» **DIRECTIONS**
Among the lines below, which ones contain the word "Select"? Copy every such line.

Stored entries:
##############################

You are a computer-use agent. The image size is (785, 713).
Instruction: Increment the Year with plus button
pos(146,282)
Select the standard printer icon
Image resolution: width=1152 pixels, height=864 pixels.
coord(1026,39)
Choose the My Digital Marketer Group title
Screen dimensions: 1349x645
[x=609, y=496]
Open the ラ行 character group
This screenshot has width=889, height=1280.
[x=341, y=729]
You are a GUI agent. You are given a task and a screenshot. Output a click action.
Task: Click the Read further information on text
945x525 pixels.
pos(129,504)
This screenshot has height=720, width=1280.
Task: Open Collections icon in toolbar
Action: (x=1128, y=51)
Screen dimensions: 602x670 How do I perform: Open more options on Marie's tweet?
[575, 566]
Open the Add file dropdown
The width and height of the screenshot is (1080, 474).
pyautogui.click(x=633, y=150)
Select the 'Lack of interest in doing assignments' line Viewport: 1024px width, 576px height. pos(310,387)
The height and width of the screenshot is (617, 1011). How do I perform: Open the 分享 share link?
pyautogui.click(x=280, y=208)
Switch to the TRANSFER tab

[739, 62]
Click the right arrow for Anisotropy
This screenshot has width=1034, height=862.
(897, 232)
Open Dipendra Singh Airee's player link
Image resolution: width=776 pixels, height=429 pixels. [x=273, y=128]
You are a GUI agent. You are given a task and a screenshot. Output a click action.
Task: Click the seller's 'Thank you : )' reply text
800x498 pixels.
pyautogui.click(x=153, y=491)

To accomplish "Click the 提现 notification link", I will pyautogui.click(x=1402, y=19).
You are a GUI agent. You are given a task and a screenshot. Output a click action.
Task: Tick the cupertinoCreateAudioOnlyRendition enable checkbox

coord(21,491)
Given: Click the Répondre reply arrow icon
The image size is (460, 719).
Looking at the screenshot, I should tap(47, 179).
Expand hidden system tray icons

##############################

» **OUTPUT FOR THIS EXERCISE**
Select the standard printer icon
Select the 'Lack of interest in doing assignments' line Viewport: 1024px width, 576px height. pos(310,387)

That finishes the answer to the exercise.